GENEVA, May 7 (UNHCR) – The UN refugee agency has launched a repatriation programme for tens of thousands of refugees who want to return to the Democratic Republic of the Congo from neighbouring Republic of the Congo.
In a low-key start to the operation, a small convoy of boats on Saturday took 79 refugees down the Oubangui River from the town of Betou in Republic of the Congo (ROC) to Dongo in northern Democratic Republic of the Congo's Equateur province. UNHCR and senior officials of the two countries are expected to take part in a formal ceremony later.
A further two convoys carrying almost 620 people are expected to take place today and on Friday, stopping at Dongo, Ikpengbele and Mozombo.
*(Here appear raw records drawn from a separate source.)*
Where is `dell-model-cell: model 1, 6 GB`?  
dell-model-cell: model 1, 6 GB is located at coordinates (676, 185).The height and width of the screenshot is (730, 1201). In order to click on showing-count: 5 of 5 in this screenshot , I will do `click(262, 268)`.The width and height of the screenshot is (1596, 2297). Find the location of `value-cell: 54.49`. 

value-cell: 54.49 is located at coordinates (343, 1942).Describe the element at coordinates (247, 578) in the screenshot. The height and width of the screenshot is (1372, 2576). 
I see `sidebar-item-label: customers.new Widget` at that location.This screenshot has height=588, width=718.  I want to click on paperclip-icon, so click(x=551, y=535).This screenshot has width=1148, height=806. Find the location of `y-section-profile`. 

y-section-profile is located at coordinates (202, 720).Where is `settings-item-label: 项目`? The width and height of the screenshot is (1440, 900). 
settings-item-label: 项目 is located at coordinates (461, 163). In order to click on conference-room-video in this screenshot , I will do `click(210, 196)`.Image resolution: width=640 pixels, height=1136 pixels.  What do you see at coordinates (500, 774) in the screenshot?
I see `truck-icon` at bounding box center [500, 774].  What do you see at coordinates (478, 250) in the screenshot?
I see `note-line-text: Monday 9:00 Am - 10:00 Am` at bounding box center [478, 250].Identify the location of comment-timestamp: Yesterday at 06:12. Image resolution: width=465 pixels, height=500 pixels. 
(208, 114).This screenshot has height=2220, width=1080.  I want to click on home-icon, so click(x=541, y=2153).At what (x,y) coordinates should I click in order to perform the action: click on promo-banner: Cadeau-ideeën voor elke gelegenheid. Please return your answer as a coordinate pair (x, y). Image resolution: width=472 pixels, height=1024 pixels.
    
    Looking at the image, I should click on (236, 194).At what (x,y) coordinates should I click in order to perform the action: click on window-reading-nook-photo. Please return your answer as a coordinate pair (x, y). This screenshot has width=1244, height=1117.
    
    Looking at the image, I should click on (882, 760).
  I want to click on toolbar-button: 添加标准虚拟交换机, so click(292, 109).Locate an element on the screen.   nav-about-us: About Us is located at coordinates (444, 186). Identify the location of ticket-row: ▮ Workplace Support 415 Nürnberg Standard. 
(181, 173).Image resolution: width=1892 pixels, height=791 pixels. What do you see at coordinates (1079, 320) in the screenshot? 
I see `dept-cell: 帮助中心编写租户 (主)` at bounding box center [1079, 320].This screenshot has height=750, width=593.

UNHCR plans to assist 49,000 refugees return this year from ROC and 32,000 next year. The refugee agency also plans to repatriate Congolese refugees from Central African Republic, but this programme is being developed.
The operation for Republic of Congo will be a major logistical challenge for UNHCR and its partners, with refugees dispersed in remote areas over a wide area.
The refugee returnees on last weekend's convoy were among an estimated 143,000 civilians who fled to neighbouring countries (123,000 to Republic of Congo and 20,000 to Central African Republic) to escape inter-ethnic clashes sparked by fishing and farming disputes in Equateur in late 2009. Those crossing to the Republic of Congo sought shelter in remote settlements on the banks of the Oubangui.
A further 100,000 sought safety in other parts of Equateur, but most went back to their villages as the situation improved. A few thousand have returned from Republic of Congo, but many come over to check their lands on a regular basis.
UNHCR has been helping the returnees, providing shelter kits and constructing more than 200 homes for the vulnerable. It has also been promoting reconciliation between the Enyele and Munzaya communities, who signed a non-aggression pact early last year.
As part of the reconciliation programme, a UNHCR-funded community radio station went on air last October. It can be heard across the river.